> TEXT
Despite the common challenges countries in the MENA region are facing, analysis at the country level will be necessary to asses properly the impact of the war. Preliminary findings are summarised below.
Algeria traditionally has not relied heavily on food imports from Ukraine or Russiaa. However, the country is exposed to higher food prices due to global markets fluctuations. Algeria, which was already facing a surge in prices since 2021, will most likely continue expanding its efforts to prevent basic food goods inflation. This will require increasing public expenditure in a context of budgetary resource rationalisation, which has been a relevant goal of the government since the start of the pandemic. Unlike other neighbouring countries, Algeria’s increased hydrocarbon revenues, due to the international oil price surge, will facilitate the government’s plans to reduce the inflation’s short-term impact but may delay the implementation of budget rationalisation reforms.
Egypt, the world’s largest wheat importer, heavily relies on Ukraine and Russia for meeting its national cereal needs and is a net importer of other essential basic food items, such as cooking oils. In this context, soaring prices, the drop of tourism from Ukraine and Russia -a significant source of foreign currency - and the increasing investment outflows, forced Egypt to request assistance to the IMF in March 2022. The IMF’s external financing is expected to help the country to address inflation, while maintaining its foreign reserves and implementing a debt rationalisation programme starting in 2022.
Jordan has managed to contain inflation below 2% during the past year but the impact of the conflict in Ukraine is yet to be assessed. As a net importer of basic food goods and fuel, it is to be expected that Jordan’s households and public accounts will be further stressed due to rising food and oil prices and reduced tourism flows caused by a drop in the global purchasing power. In this context, Jordan will most likely increase public debt, already rising since the pandemic’s onset, increasing interest rates and furthering currency devaluation.
Lebanon is expected to be among the MENA countries most affected by the war in Ukraine. Lebanon heavily relies on wheat imports from Ukraine and is a net oil importer. As the country is still suffering the consequences of the fuel crisis in 2021, heavy inflation and currency devaluation, and shortages in supermarkets, additional prices stress in basic goods and those services which very much depend on oil costs (such as transport or electricity generation) will most likely exacerbate the economic collapse and increase food insecurity. Lebanon is currently discussing with the IMF a four-year extended fund facility to support the country’s stabilisation.

> EXERCISE DATA

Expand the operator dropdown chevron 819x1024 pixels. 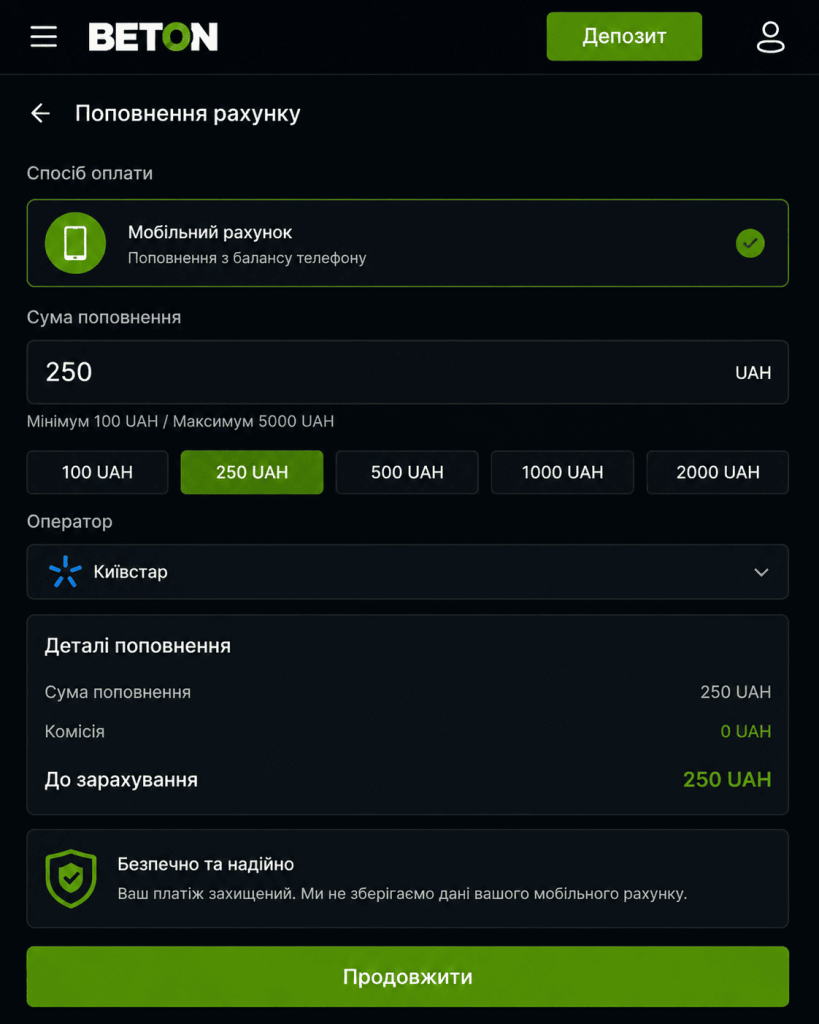(761, 572)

> PROBLEM TO WORK ON
Extend the country-by-country assessment of how the war in Ukraine affects MENA economies, continuing after its final sentence about Lebanon and the IMF.

> REPLY TO THE TASK
In the Palestinian Authority, wheat costs have increased over 25% since the war started, and other food goods have also seen a significant increase in prices, which heavily affected local households’ purchasing power. According to the WFP, food insecurity has reached 31.2% (64% in Gaza, 9% in West Bank). Also, without specific measures, wheat reserves could be soon exhausted (less than a month according to Oxfam; 2-3 months according to the Ministry of National Economy).
Morocco has a strong agricultural sector, which includes wheat production, albeit insufficient to meet the internal demand. Traditionally, the country has imported around 20% of its wheat needs from Ukraine and Russia. While the economic performance of the country will depend more on the demand of European countries of Morocco’s manufactured products, inflationary food and oil prices will nonetheless affect the country’s households and economic activities, limiting growth prospects for 2022.
In Tunisia, inflation reached 7.2% in March 2022, in year-to-year basis, the highest level in three years. Similarly to other food-importers-non-oil producers from the region, Tunisia is particularly sensible to oil and food price fluctuations. The current crisis may exacerbate Tunisia’s feeble economic prospects, which remained weak for the last decade -and were worsened by the pandemic. Under a scenario of low employment generation and high unemployment, Tunisia is working with the IMF to expand the current help to tackle the effects of the pandemic to face the worsened scenario caused by the war.